• GIVEN ENTRIES:
---*---

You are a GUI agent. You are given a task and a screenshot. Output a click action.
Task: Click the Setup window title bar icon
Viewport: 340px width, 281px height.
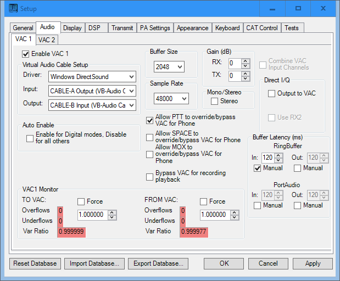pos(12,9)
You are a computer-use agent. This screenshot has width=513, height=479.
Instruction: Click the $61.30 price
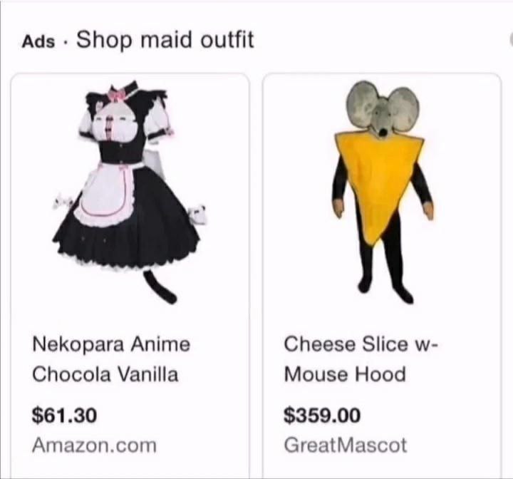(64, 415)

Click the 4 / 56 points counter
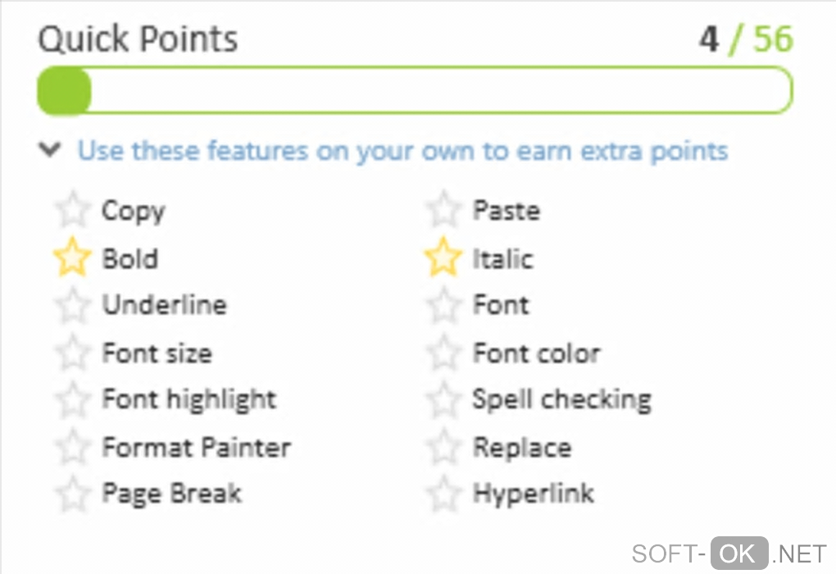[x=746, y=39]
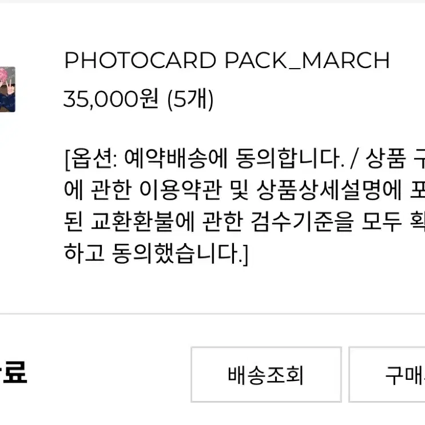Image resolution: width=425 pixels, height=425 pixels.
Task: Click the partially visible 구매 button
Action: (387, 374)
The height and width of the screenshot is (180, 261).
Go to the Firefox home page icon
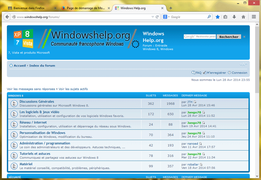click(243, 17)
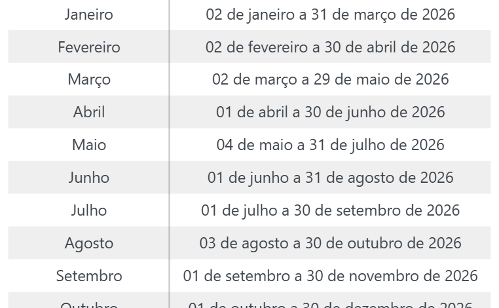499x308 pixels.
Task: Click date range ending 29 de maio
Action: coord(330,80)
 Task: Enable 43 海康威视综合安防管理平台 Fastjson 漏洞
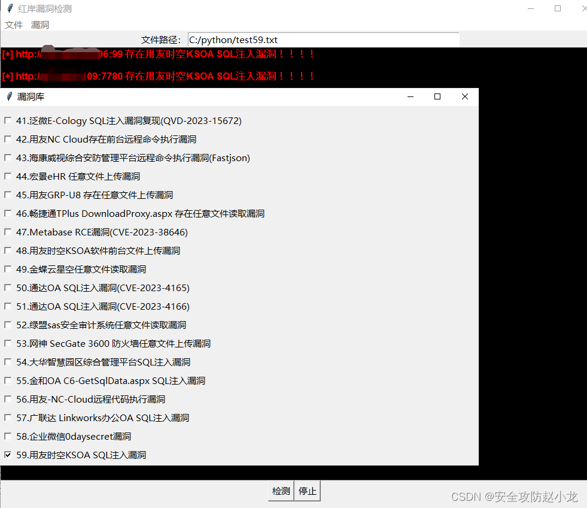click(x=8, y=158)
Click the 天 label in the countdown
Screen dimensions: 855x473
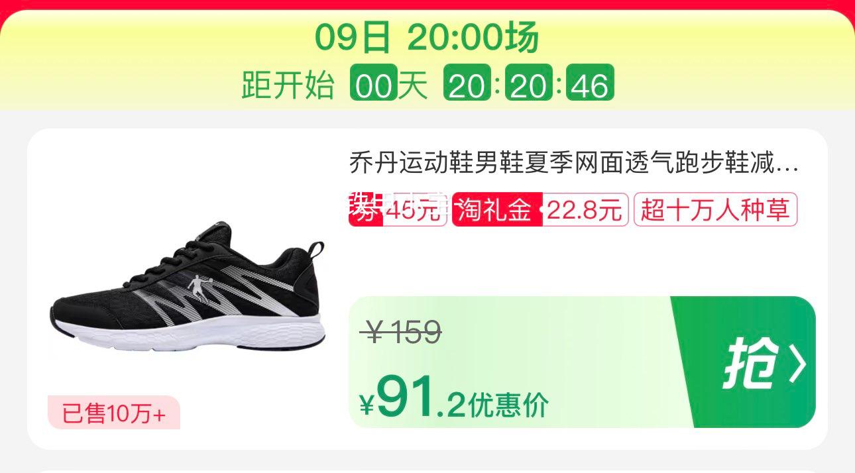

---*---

Pull out each line of the listing above that contains the word "screenshot", copying those lines unchanged.

You are a GUI agent. You are given a task and a screenshot. Output a click action.
You are a computer-use agent. This screenshot has width=513, height=479.
The height and width of the screenshot is (180, 261).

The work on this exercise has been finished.